When Friendship Day passed by, there was a surge in forwarded messages on WhatsApp with audios and videos singing tributes to the friend. A message even challenged one to forward it to as many people as possible including the sender. Facebook had hoards of messages and wishes addressed to friends.
This makes one wonder if such friendships that need to be publicly acknowledged and praised are indeed true. Friendship is all about being there for the person you consider your friend. A friend is not an acquaintance or a travel mate with whom you exchange some pleasantries. So, it is indeed a surprise when a few refer to all the people met during such passing encounters as friends, or even address all their colleagues as friends.
I remember a colleague who had said, “I could not study for the promotion exam as my book was with a friend who failed to return it on time.” Can that inconsiderate person be considered a friend? Who has not heard of fair-weather friends who beat the retreat during a crisis, or remain incommunicado when it suits them? A friend is not the fleeting whiff of perfume one gets when one passes by a jasmine creeper, or the heavenly rainbow on a sunlit rainy day. He is this and much more. He is the mathematical constant, who has a lending ear and a weeping shoulder or a thumping laugh when you feel the need for it.

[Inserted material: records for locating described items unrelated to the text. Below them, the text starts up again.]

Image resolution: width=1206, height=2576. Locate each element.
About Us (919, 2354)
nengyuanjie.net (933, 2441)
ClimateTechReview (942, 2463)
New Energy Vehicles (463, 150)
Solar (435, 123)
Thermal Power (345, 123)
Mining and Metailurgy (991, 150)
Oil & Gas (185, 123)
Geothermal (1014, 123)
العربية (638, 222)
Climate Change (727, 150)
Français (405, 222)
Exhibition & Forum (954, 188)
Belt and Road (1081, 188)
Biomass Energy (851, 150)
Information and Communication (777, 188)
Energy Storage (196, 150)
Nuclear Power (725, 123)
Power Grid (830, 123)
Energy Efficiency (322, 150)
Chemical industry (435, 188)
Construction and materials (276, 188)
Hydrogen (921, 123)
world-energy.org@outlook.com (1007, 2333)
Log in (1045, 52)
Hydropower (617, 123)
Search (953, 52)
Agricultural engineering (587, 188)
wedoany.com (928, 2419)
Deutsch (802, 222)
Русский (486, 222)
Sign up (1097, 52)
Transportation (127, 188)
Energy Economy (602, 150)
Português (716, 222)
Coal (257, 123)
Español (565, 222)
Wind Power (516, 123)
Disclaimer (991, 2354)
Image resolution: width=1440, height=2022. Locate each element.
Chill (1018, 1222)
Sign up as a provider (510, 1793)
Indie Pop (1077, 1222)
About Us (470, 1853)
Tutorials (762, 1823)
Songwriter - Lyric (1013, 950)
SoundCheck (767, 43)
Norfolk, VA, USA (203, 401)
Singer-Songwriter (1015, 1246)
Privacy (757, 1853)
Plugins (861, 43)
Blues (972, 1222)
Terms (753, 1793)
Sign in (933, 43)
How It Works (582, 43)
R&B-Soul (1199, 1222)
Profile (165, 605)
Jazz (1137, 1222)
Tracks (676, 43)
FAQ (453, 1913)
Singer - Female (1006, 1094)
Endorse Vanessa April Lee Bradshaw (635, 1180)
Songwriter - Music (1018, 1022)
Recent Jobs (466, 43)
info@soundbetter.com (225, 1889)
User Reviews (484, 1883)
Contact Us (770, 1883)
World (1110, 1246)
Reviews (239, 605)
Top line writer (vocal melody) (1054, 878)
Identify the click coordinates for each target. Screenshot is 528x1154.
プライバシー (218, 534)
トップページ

During our current stay in the US, the husband had been taking long lonely walks in the neighbourhood. One fine day, this routine changed forever, as he was introduced by our son-in-law to a gentleman from the Indian diaspora. It looked as if the elderly gentleman, a widower, was in need of a soulmate and very soon he took my husband under his wings and dictated the route of the walk which ended almost daily in the nearby park. There, my husband got to meet a host of seniors whiling away their time after breakfast.
Since then, each day he comes home with the story of a new ‘friend’ and at times the ‘friends’ too have tagged along with him for a cup of coffee. Sometimes, he gets invited to join a new group of seniors discussing Indian politics and offers his own views. His interest in astrology has gained him many admirers seeking to learn about the unknown. Two or three of these new acquaintances have become quite close to him laying bare their life stories before him.
For persons in their seventies and eighties, perhaps, it is a sort of catharsis to expound upon one’s wealth, health and relationships to a relatively unknown person, much like talking to a shrink.
My husband and they may never come across one another again as the visits are short-lived and irregular. But for the time being, the friendship is going great! To quote W B Yeats, “There are no strangers here; only friends you have not yet met.”